First, let’s try to transform Ozone concentration as hinted in the description and see if the model performance regarding to significance improves. We start by taking the square and the cube transform of the dependent variable but we see that on taking higher powers of the dependent variable, the adjusted R-squared value decreases from 0.557 to 0.4316 which signals that taking higher powers of the dependent variable might not be the right approach. A summary of these models along with some visual representation is present in the appendix.

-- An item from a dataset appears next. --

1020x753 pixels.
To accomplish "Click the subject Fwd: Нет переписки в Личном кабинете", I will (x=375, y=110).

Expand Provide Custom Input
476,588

We move on to working with the logarithmic and root transforms of the dependent variable. We see that on taking the log transform of the dependent variable, the adjusted R-squared increases to 0.695 and we observe that for this linear model, temperature and inversion height are significant explanatory variables.
We move to the square root transform of the dependent variable and see that the adjusted R-squared increases upto 0.7147 and inversion temperature joins the list of statistically significant explanatory variables. There are still numerous insignificant explanatory variables because of the high correlations that we had observed earlier but since the model seems to improving with decreasing function transformations on the dependent variable, we try the cube root and the fourth root transformations as well. We judge the performance of the model by improvements in the adjusted R-squared values and whether make explanatory variables become significant. We see that beyond the cube root of the dependent variable, we do not get any further improvements in the model, therefore we now start looking at interactions. The summary tables for all the models stated above as well as the summary plots can be found in the appendix.